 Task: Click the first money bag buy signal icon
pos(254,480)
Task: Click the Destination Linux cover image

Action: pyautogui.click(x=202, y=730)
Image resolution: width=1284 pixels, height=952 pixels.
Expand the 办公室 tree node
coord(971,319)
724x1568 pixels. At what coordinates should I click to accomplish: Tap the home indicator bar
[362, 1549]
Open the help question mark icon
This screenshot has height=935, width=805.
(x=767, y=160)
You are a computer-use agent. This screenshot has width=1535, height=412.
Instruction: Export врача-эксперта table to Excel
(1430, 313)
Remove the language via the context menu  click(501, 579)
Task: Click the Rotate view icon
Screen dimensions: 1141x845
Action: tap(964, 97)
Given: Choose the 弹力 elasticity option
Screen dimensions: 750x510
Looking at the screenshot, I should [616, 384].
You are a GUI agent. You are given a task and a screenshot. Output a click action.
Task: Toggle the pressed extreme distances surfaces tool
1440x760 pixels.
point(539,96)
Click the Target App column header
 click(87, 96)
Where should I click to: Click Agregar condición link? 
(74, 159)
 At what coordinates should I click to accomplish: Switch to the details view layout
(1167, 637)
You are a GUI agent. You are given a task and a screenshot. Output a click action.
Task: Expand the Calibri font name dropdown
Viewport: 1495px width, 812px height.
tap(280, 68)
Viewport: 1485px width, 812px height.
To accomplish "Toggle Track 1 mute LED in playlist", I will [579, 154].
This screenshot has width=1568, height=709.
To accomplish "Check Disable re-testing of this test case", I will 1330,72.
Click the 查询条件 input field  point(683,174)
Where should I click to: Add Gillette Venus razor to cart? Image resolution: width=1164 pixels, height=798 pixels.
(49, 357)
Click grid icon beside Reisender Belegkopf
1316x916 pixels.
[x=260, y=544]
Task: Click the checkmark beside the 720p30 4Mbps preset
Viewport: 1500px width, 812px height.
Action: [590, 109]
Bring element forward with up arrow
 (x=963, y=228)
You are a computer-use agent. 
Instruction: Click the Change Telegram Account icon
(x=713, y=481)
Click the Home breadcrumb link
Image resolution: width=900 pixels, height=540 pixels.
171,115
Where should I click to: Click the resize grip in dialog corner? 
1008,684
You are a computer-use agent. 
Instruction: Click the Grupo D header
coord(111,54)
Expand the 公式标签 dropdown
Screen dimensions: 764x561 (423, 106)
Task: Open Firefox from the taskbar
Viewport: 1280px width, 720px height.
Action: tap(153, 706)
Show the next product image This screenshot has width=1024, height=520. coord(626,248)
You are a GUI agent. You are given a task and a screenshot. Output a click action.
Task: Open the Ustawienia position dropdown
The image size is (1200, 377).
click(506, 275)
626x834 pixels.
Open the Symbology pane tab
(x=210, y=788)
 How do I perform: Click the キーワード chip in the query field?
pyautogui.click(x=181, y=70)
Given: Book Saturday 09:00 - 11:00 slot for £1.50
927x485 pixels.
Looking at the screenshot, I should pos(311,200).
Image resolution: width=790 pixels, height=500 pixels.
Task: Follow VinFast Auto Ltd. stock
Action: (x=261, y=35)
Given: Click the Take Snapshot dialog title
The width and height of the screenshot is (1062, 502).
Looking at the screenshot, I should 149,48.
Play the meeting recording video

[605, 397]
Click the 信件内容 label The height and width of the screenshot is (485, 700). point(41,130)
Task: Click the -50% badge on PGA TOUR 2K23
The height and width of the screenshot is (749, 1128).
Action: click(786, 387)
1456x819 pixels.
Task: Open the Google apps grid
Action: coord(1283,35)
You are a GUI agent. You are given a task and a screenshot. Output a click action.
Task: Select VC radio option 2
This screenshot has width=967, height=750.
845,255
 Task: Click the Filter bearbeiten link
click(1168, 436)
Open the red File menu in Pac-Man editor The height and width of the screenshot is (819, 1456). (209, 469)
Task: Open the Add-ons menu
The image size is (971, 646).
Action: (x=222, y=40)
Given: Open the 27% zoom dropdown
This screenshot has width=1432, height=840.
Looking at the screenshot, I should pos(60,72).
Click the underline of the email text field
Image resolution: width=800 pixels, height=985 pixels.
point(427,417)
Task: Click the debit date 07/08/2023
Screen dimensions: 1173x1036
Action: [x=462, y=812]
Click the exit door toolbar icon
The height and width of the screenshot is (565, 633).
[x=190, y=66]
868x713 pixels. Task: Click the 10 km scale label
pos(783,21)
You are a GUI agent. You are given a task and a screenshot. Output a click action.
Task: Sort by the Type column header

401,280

Exercise details:
Look through the records and gather each line with the word "menu".

Task result:
Remove the language via the context menu  click(501, 579)
Open the red File menu in Pac-Man editor The height and width of the screenshot is (819, 1456). (209, 469)
Task: Open the Add-ons menu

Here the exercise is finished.